While on the subject of legends, Tom Lasorda's life would have been considerably altered if he had been successful in a 1961 tryout to become an NBA referee. . . .

He lost out to Joe Gushue, who died in November at 64 after 20 years as one of the league's best referees. . . .

"'It was the best thing that ever happened to Tommy,' my father used to say,' " says Gushue's daughter, Nancy Jelen. "'Look where he wound up."'

Lasorda definitely will become a baseball Hall of Famer. I hope it's today.


Need more evidence that 1996 was the year of the woman in the Olympics?

For the first time, all of the L.A. Amateur Athletic Foundation's World Trophy winners for last year are women--swimmers Amy Van Dyken of the United States, Penny Heyns of South Africa and Susan O'Neill of Australia, heptathlete Ghada Shouaa of Syria, hurdler Deon Hemmings of Jamaica and runners Svetlana Masterkova of Russia and Marie-Jose Perec of France.

More sobering news for women athletes is that, according to a USA Today survey, only nine of 108 NCAA Division I-A schools were in compliance with Title IX last year.

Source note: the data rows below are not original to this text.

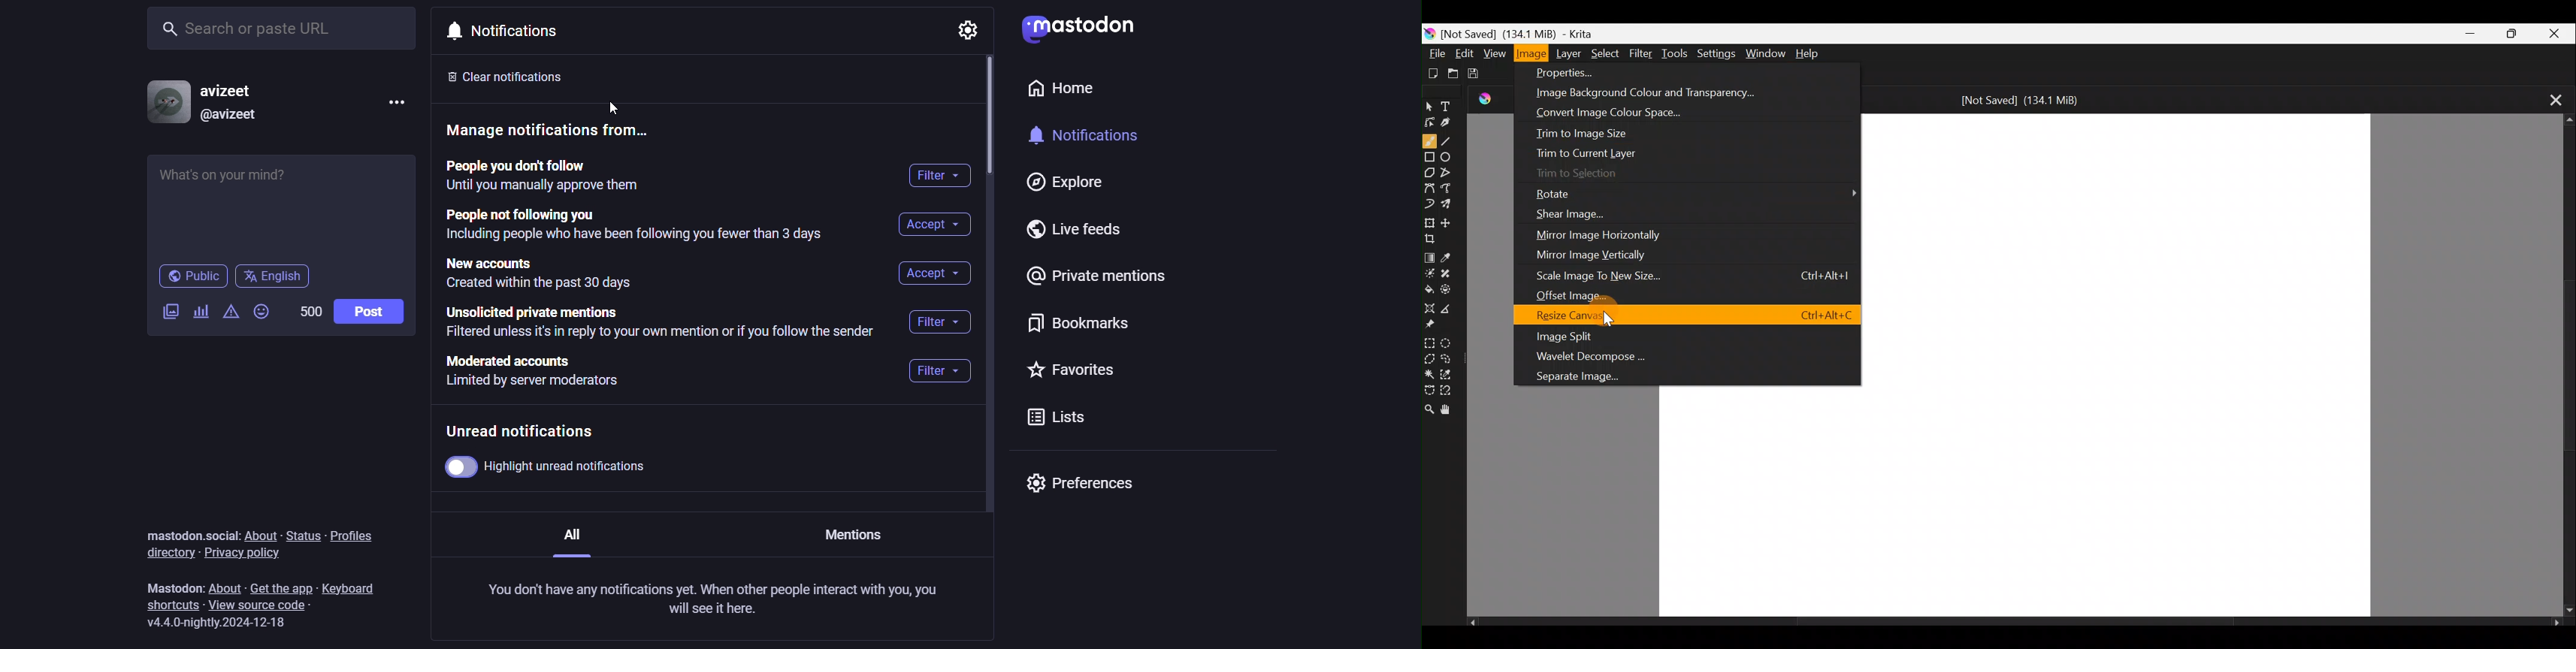 The image size is (2576, 672). I want to click on Image split, so click(1681, 337).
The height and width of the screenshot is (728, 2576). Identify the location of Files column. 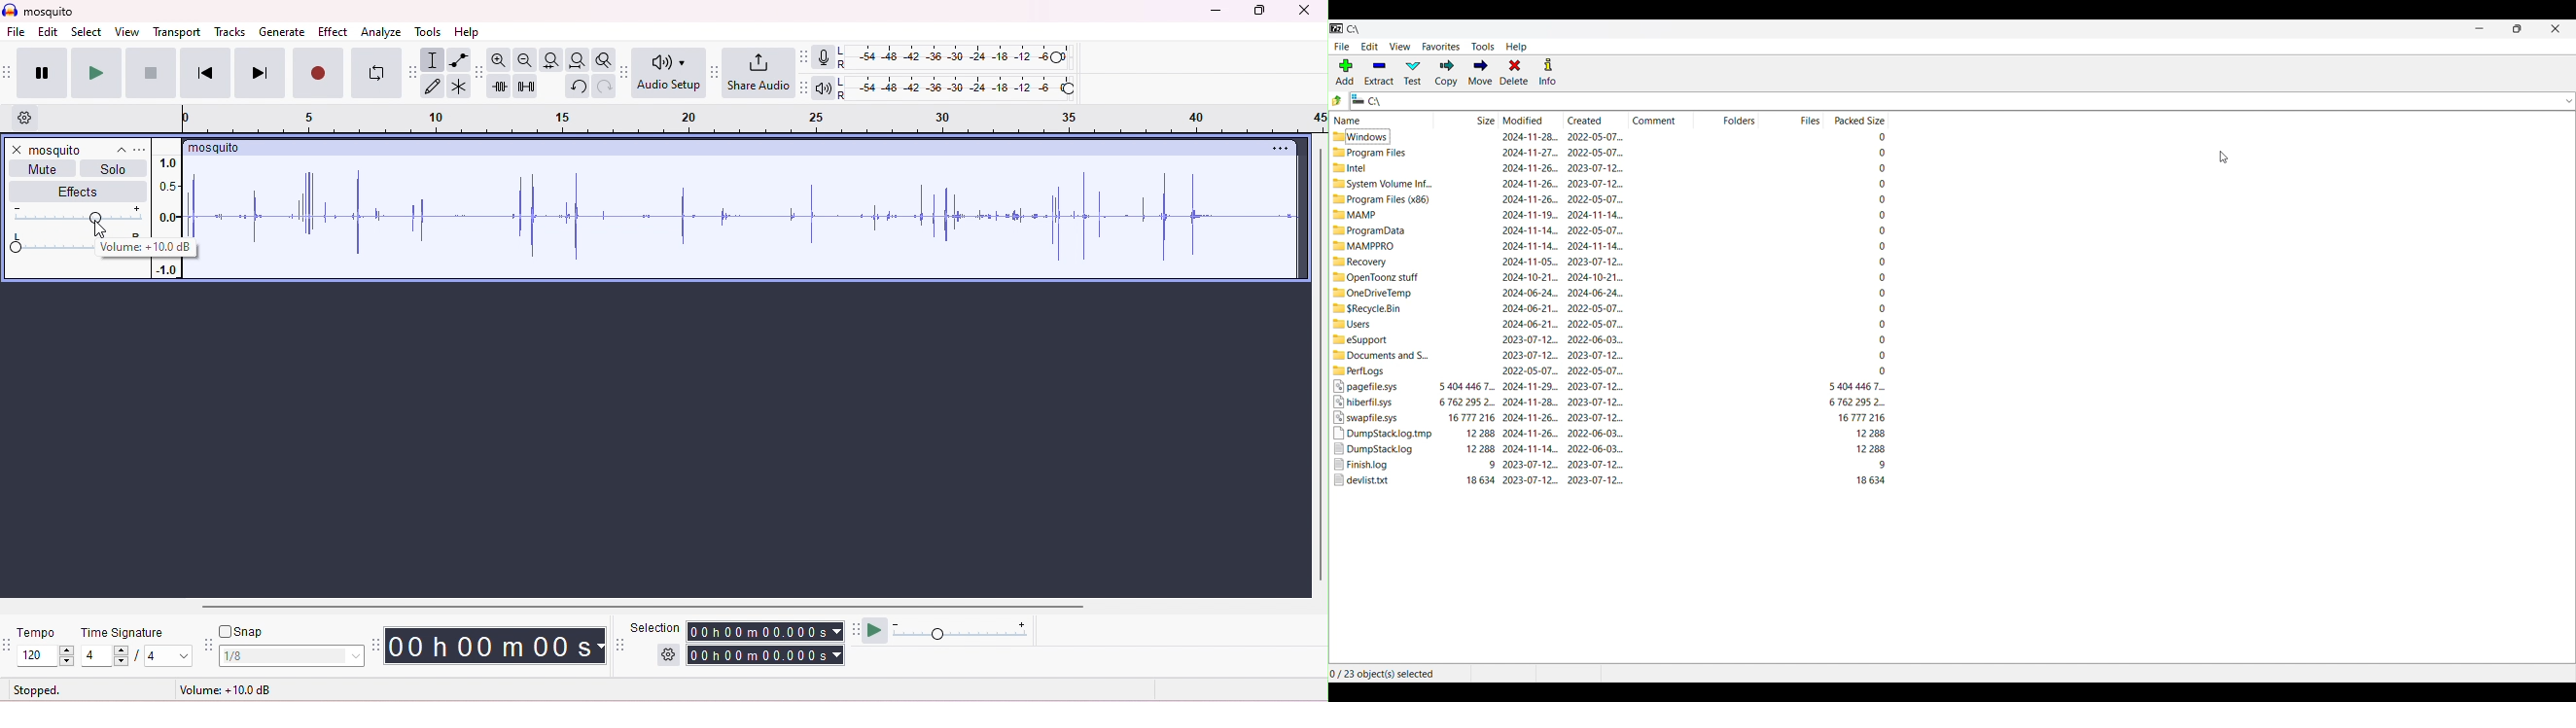
(1792, 119).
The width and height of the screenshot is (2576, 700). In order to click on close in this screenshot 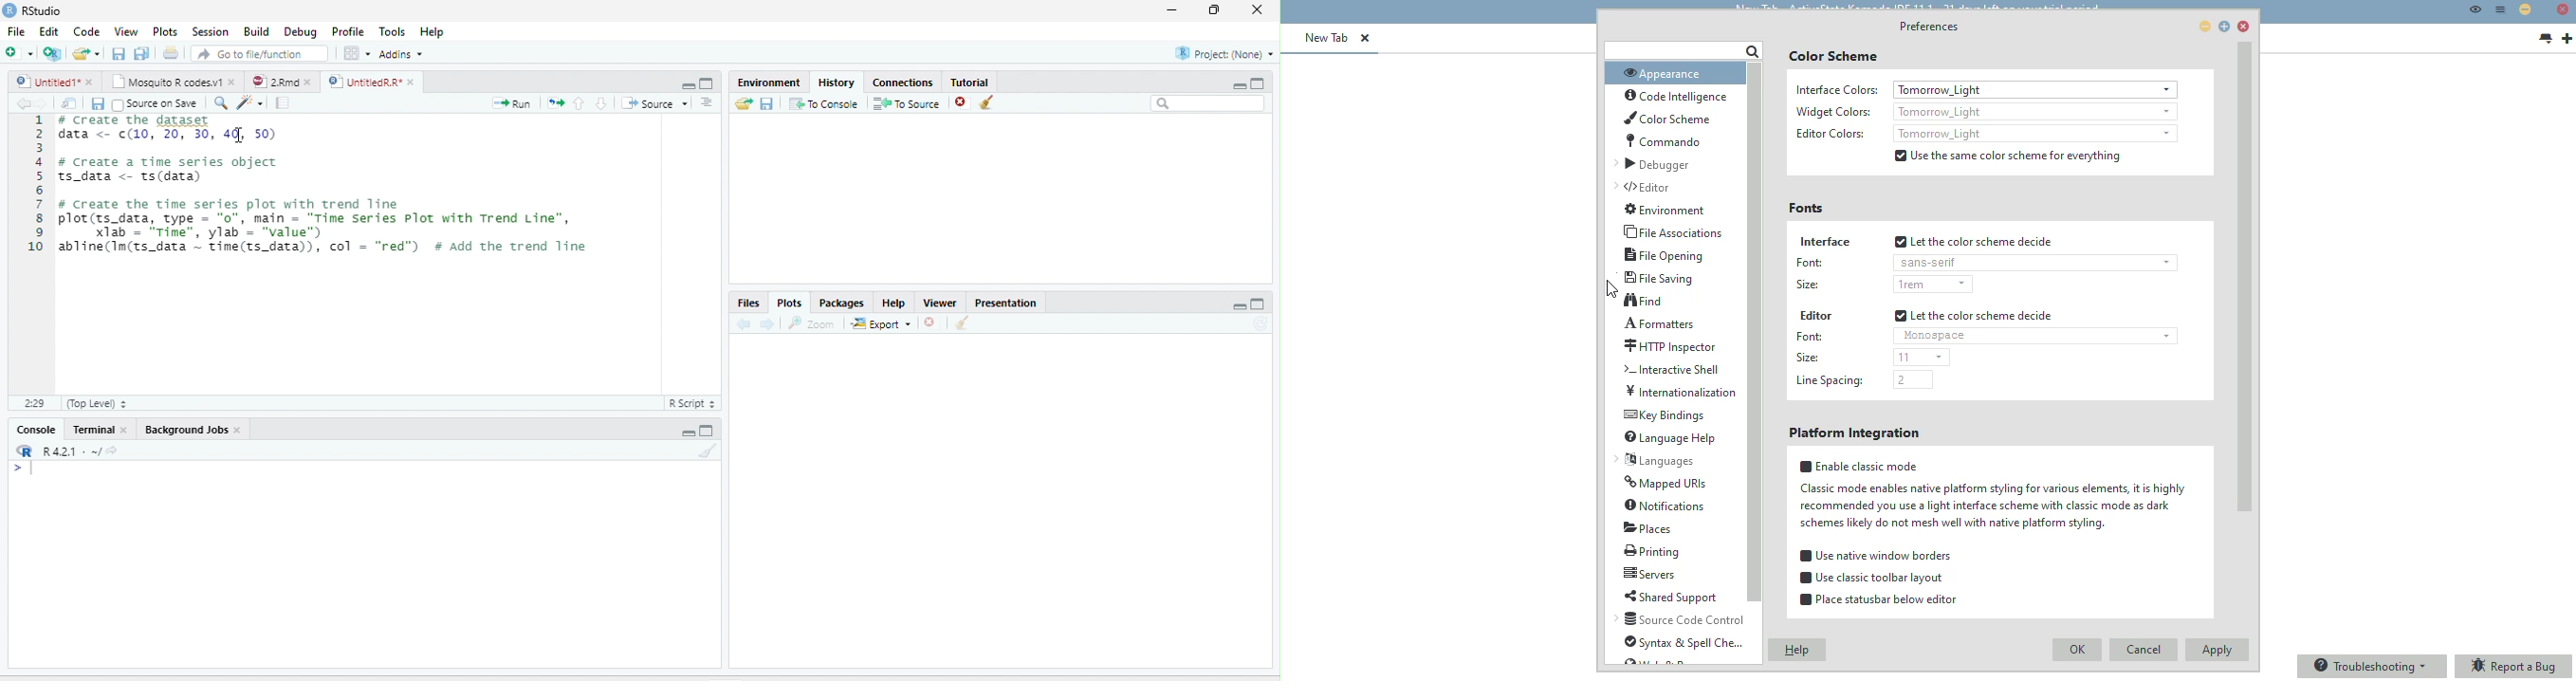, I will do `click(123, 430)`.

Two are in the Pacific 10, Washington and Washington State. At UCLA, 51% of the undergraduates are women but only 39% of the athletes. At USC, the corresponding numbers are 47% and 36%.


While wondering why the NCAA allows college basketball teams with losing records to play in the tournament, I was thinking: Fairfield should be called Poorfield, the St. Louis Rams now have two ironheads in the backfield, chill the umpires.